PASSAGE GIVEN →

The extreme heat led to blackouts lasting more than two hours, which affected approximately 200,000 Victorians.

The Victorian energy minister, Lily D’Ambrosio, said the state suddenly lost 1,800 megawatts of power, mainly because of the failure of coal plants and rising demand.

She said wind and other renewables “came through today” and that Victoria needed to move away from unreliable coal and thermal generators.

“People should be rightly disappointed that the power grid was not up to the stakes today,” she said. “We have a 20th century energy system, for a 21st century climate.

“The fact is our thermal generators are ageing, they are becoming less and less reliable. Wind power came through today - it produced sufficient power generation. Our large batteries were available last night when we needed them the most. Renewable energy is the way of the future and the here and now.”

Outside Melbourne, surrounding suburbs like Tullamarine, 17km northwest of the city, experienced the hottest temperature ever recorded there for January, at 46 degrees.

In East Gippsland, an out-of-control fire near Timbarra generated a giant 10km smoke column that started producing its own lightning on Friday afternoon.

The Timbarra fire grew from 300 hectares to 4,000 hectares, and began travelling southwest and threatening homes. Bureau of Meteorology forecaster Kevin Parkin said the lightning cloud, known as pyrocumulus, was “incredibly dangerous” and “almost impossible to fight”.

STATED PROBLEM → In the passage on Victoria's heatwave blackouts, rewrite the stretch from "The Victorian energy" through "and thermal generators.", swapping "coal plants" for "coal-fired power stations".

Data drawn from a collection

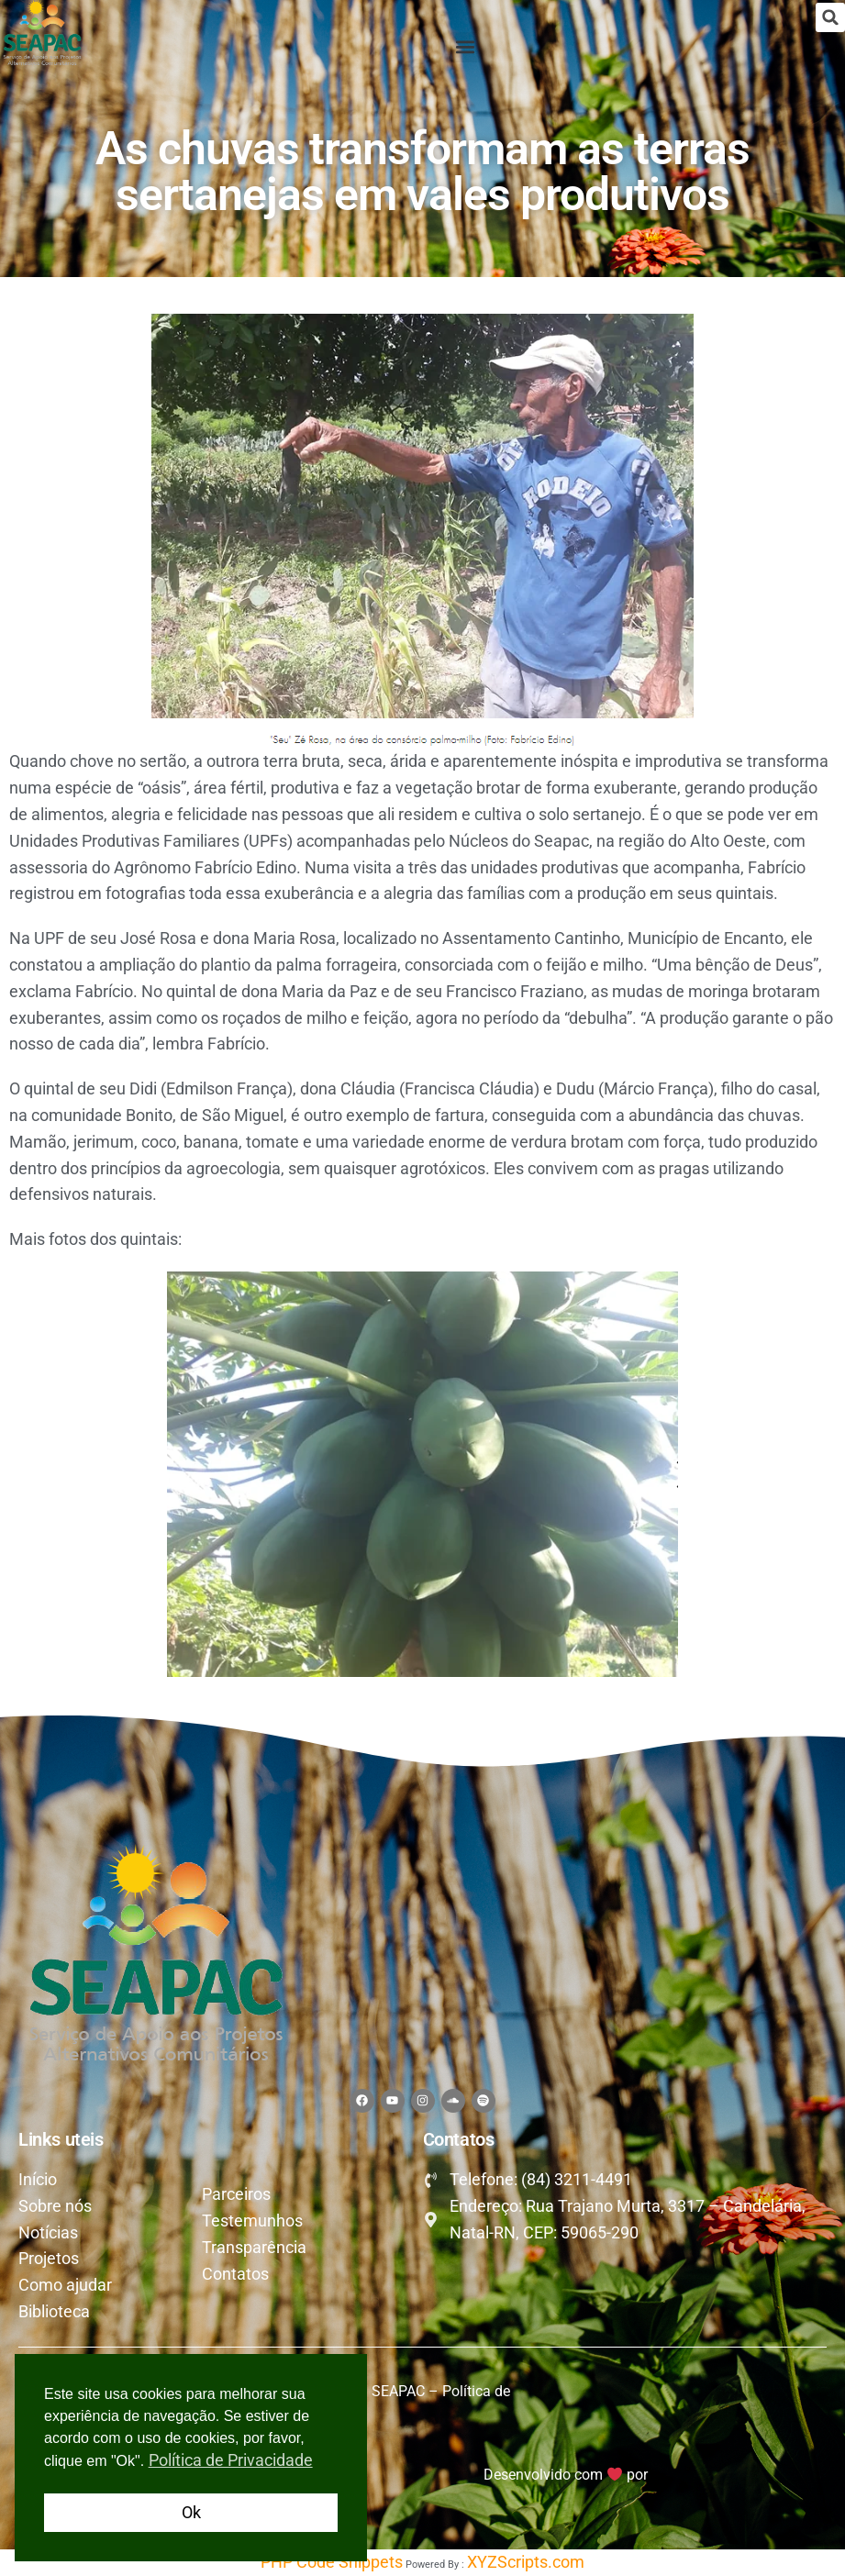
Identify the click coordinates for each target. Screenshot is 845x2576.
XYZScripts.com (525, 2561)
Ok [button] (191, 2512)
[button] (830, 17)
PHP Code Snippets (332, 2561)
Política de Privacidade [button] (231, 2460)
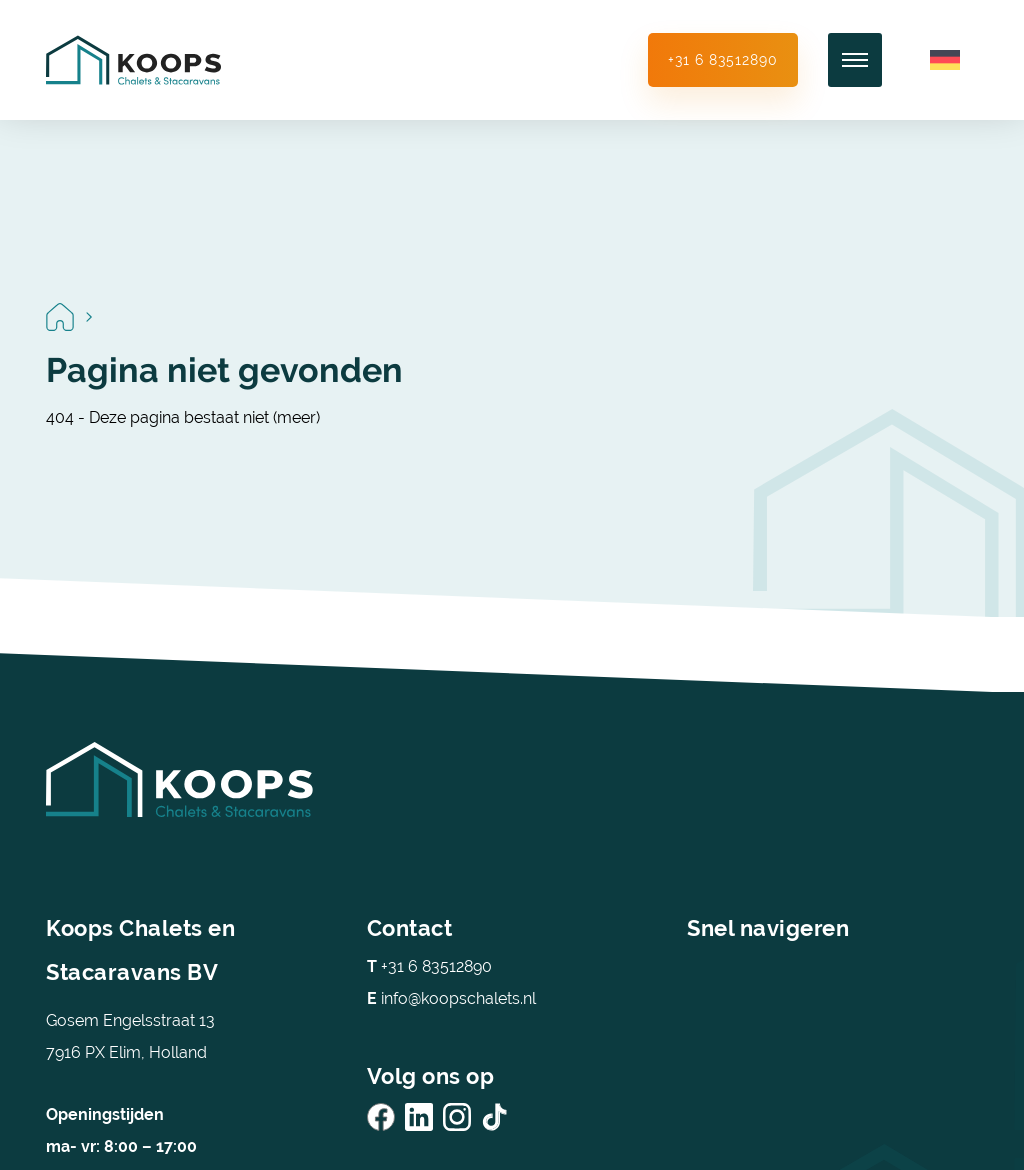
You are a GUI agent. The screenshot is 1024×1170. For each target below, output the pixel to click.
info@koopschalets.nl (451, 998)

THE OUTPUT →
The Victorian energy minister, Lily D’Ambrosio, said the state suddenly lost 1,800 megawatts of power, mainly because of the failure of coal-fired power stations and rising demand.

She said wind and other renewables “came through today” and that Victoria needed to move away from unreliable coal and thermal generators.